> **Stored records**
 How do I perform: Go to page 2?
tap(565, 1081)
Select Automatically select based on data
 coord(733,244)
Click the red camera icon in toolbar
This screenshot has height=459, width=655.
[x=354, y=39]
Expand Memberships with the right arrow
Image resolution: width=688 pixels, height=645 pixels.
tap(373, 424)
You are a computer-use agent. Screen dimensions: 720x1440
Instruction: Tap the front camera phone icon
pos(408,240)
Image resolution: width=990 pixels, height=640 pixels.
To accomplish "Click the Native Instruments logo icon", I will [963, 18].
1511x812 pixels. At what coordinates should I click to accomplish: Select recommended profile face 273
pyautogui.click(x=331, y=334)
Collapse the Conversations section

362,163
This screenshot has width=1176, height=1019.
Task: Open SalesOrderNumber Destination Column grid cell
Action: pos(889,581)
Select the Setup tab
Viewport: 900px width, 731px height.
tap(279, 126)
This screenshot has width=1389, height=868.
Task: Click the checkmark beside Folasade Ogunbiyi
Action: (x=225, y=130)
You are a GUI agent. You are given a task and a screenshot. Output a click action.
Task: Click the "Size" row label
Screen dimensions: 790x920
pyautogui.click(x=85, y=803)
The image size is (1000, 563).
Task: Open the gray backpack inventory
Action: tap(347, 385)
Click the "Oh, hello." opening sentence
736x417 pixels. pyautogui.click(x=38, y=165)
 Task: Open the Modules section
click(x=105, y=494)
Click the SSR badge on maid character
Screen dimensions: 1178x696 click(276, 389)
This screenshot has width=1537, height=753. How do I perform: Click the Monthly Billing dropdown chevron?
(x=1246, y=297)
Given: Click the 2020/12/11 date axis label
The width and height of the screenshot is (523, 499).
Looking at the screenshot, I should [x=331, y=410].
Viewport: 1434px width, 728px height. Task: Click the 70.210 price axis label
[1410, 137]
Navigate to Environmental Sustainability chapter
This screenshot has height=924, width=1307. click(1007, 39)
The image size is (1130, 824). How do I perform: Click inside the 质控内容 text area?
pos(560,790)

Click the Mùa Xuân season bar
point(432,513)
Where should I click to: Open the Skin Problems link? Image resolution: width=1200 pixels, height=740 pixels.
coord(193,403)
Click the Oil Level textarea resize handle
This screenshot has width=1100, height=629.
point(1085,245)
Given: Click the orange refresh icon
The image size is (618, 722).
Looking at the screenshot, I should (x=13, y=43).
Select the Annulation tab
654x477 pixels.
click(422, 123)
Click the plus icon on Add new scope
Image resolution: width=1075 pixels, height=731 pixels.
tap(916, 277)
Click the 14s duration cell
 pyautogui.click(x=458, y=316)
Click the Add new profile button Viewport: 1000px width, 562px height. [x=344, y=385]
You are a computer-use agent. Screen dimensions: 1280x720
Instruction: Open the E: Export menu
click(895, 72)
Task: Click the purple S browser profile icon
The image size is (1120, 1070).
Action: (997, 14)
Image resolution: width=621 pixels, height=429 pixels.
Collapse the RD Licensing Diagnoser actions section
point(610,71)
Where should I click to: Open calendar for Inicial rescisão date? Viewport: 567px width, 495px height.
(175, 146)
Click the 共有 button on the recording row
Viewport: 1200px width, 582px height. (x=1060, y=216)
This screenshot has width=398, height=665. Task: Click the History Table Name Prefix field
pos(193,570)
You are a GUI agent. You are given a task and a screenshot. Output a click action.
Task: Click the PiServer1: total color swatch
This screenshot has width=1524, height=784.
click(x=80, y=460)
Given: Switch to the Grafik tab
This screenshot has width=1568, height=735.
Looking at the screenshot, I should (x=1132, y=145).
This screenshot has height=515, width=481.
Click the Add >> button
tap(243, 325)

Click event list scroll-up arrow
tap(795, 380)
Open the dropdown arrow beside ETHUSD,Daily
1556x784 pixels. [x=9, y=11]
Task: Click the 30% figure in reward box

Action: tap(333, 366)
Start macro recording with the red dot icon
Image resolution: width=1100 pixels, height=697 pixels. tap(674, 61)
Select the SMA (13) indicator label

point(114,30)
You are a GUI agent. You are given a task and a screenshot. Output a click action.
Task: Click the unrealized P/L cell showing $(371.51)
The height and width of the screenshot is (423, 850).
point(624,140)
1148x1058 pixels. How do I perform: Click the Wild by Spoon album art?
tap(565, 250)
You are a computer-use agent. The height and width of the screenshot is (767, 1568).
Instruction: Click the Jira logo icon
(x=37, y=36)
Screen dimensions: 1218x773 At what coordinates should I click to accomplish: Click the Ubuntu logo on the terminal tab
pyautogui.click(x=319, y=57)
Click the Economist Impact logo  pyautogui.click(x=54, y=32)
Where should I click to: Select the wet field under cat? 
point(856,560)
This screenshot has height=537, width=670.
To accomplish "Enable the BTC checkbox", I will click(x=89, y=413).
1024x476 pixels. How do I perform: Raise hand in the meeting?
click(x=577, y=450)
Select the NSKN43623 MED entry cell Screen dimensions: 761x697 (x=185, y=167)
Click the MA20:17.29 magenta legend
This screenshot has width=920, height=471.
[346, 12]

> **WORK TO COMPLETE**
All of the entries above need to be set down again exactly.

> **TASK OUTPUT**
 How do I perform: Go to page 2?
tap(565, 1081)
Select Automatically select based on data
 coord(733,244)
Click the red camera icon in toolbar
This screenshot has height=459, width=655.
[x=354, y=39]
Expand Memberships with the right arrow
Image resolution: width=688 pixels, height=645 pixels.
tap(373, 424)
You are a computer-use agent. Screen dimensions: 720x1440
Instruction: Tap the front camera phone icon
pos(408,240)
Image resolution: width=990 pixels, height=640 pixels.
To accomplish "Click the Native Instruments logo icon", I will [963, 18].
1511x812 pixels. At what coordinates should I click to accomplish: Select recommended profile face 273
pyautogui.click(x=331, y=334)
Collapse the Conversations section

362,163
This screenshot has width=1176, height=1019.
Task: Open SalesOrderNumber Destination Column grid cell
Action: pos(889,581)
Select the Setup tab
Viewport: 900px width, 731px height.
tap(279, 126)
This screenshot has width=1389, height=868.
Task: Click the checkmark beside Folasade Ogunbiyi
Action: (x=225, y=130)
You are a GUI agent. You are given a task and a screenshot. Output a click action.
Task: Click the "Size" row label
Screen dimensions: 790x920
pyautogui.click(x=85, y=803)
The image size is (1000, 563).
Task: Open the gray backpack inventory
Action: tap(347, 385)
Click the "Oh, hello." opening sentence
736x417 pixels. pyautogui.click(x=38, y=165)
 Task: Open the Modules section
click(x=105, y=494)
Click the SSR badge on maid character
Screen dimensions: 1178x696 click(276, 389)
This screenshot has width=1537, height=753. How do I perform: Click the Monthly Billing dropdown chevron?
(x=1246, y=297)
Given: Click the 2020/12/11 date axis label
The width and height of the screenshot is (523, 499).
Looking at the screenshot, I should [x=331, y=410].
Viewport: 1434px width, 728px height. Task: Click the 70.210 price axis label
[1410, 137]
Navigate to Environmental Sustainability chapter
This screenshot has height=924, width=1307. click(1007, 39)
The image size is (1130, 824). How do I perform: Click inside the 质控内容 text area?
pos(560,790)

Click the Mùa Xuân season bar
point(432,513)
Where should I click to: Open the Skin Problems link? Image resolution: width=1200 pixels, height=740 pixels.
coord(193,403)
Click the Oil Level textarea resize handle
This screenshot has width=1100, height=629.
point(1085,245)
Given: Click the orange refresh icon
The image size is (618, 722).
Looking at the screenshot, I should (x=13, y=43).
Select the Annulation tab
654x477 pixels.
click(422, 123)
Click the plus icon on Add new scope
Image resolution: width=1075 pixels, height=731 pixels.
tap(916, 277)
Click the 14s duration cell
 pyautogui.click(x=458, y=316)
Click the Add new profile button Viewport: 1000px width, 562px height. [x=344, y=385]
You are a computer-use agent. Screen dimensions: 1280x720
Instruction: Open the E: Export menu
click(895, 72)
Task: Click the purple S browser profile icon
The image size is (1120, 1070).
Action: (997, 14)
Image resolution: width=621 pixels, height=429 pixels.
Collapse the RD Licensing Diagnoser actions section
point(610,71)
Where should I click to: Open calendar for Inicial rescisão date? Viewport: 567px width, 495px height.
(175, 146)
Click the 共有 button on the recording row
Viewport: 1200px width, 582px height. (x=1060, y=216)
This screenshot has width=398, height=665. Task: Click the History Table Name Prefix field
pos(193,570)
You are a GUI agent. You are given a task and a screenshot. Output a click action.
Task: Click the PiServer1: total color swatch
This screenshot has width=1524, height=784.
click(x=80, y=460)
Given: Switch to the Grafik tab
This screenshot has width=1568, height=735.
Looking at the screenshot, I should (x=1132, y=145).
This screenshot has height=515, width=481.
Click the Add >> button
tap(243, 325)

Click event list scroll-up arrow
tap(795, 380)
Open the dropdown arrow beside ETHUSD,Daily
1556x784 pixels. [x=9, y=11]
Task: Click the 30% figure in reward box

Action: tap(333, 366)
Start macro recording with the red dot icon
Image resolution: width=1100 pixels, height=697 pixels. tap(674, 61)
Select the SMA (13) indicator label

point(114,30)
You are a GUI agent. You are given a task and a screenshot. Output a click action.
Task: Click the unrealized P/L cell showing $(371.51)
The height and width of the screenshot is (423, 850).
point(624,140)
1148x1058 pixels. How do I perform: Click the Wild by Spoon album art?
tap(565, 250)
You are a computer-use agent. The height and width of the screenshot is (767, 1568).
Instruction: Click the Jira logo icon
(x=37, y=36)
Screen dimensions: 1218x773 At what coordinates should I click to accomplish: Click the Ubuntu logo on the terminal tab
pyautogui.click(x=319, y=57)
Click the Economist Impact logo  pyautogui.click(x=54, y=32)
Where should I click to: Select the wet field under cat? 
point(856,560)
This screenshot has height=537, width=670.
To accomplish "Enable the BTC checkbox", I will click(x=89, y=413).
1024x476 pixels. How do I perform: Raise hand in the meeting?
click(x=577, y=450)
Select the NSKN43623 MED entry cell Screen dimensions: 761x697 (x=185, y=167)
Click the MA20:17.29 magenta legend
This screenshot has width=920, height=471.
[346, 12]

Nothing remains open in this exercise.